Tuesday, October 20, 2009

Pumpkin Muffins


It's time for the pumpkin recipes to start flowing. Here's my first one of the season. Very easy and tasty!

Pumpkin Muffins
Adapted from the American club, in Kohler, Wisconsin via Gourmet Magazine

1 1/2 cups all-purpose flour
1 teaspoon baking powder
1 cup canned solid-pack pumpkin (from a 15 ounce can)
1/3 cup vegetable oil*
2 large eggs
1 teaspoon pumpkin-pie spice
1 1/4 cups plus 1 tablespoon sugar**
1/2 teaspoon baking soda
1/2 teaspoon salt
1 teaspoon cinnamon

Put oven in middle position and preheat oven to 350°F. Put liners in muffin cups.

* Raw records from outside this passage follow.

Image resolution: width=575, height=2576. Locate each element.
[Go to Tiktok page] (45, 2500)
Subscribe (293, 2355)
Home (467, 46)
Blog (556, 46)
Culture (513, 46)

Whisk together pumpkin, oil, eggs, pumpkin pie spice, 1 1/4 cups sugar, baking soda, and salt in a large bowl until smooth, then whisk in flour mixture until just combined.

Stir together cinnamon and remaining 1 tablespoon sugar in another bowl.

Divide batter among muffin cups (each should be about three-fourths full), then sprinkle tops with cinnamon-sugar mixture. Bake until puffed and golden brown and wooden pick or skewer inserted into the center of a muffin comes out clean, 25 to 30 minutes.

Cool in pan on a rack five minutes, then transfer muffins from pan to rack and cool to warm or room temperature.